Il va à une commode et ouvre un tiroir. Il en sort une grande enveloppe bourrée de photographies qu’il étale sur le couvre-lit.
Ses gestes sont maladroits à cause des poucettes. Pourtant il repère l’une des images et me la tend. Elle représente Conseil aux côtés d’un type assez jeune dont le menton s’orne d’un piège à macaroni de style florentin.

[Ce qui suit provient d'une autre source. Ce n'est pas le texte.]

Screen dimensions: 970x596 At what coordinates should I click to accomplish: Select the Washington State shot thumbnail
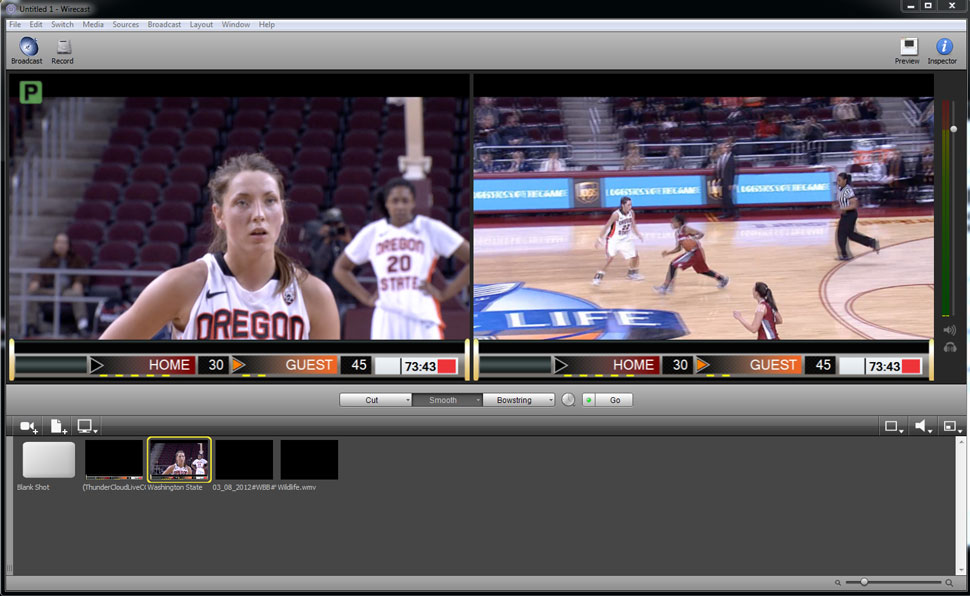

— C’est Bolémieux, dit-il.
— Très bien.
Je planque la décalcomanie dans ma glaude. Ensuite je décroche le tubophone et je rancarde le Vieux. Il biche comme un pou au milieu des mots dont le pluriel se fait en x !
— Excellent travail, San-Antonio… Il n’est donc pas trop tard. Vous allez filer au Havre sur-le-champ avec vos deux assistants et récupérer ce Bolémieux coûte que coûte avant qu’il n’ait remis les documents !
— Très bien, chef !
— Je veux que vous réussissiez, San-Antonio !
— Je ferai tout ce qu’il faut pour ça, patron. Vous m’envoyez quelqu’un pour prendre livraison du nouveau client.
— Immédiatement, donnez-moi l’adresse.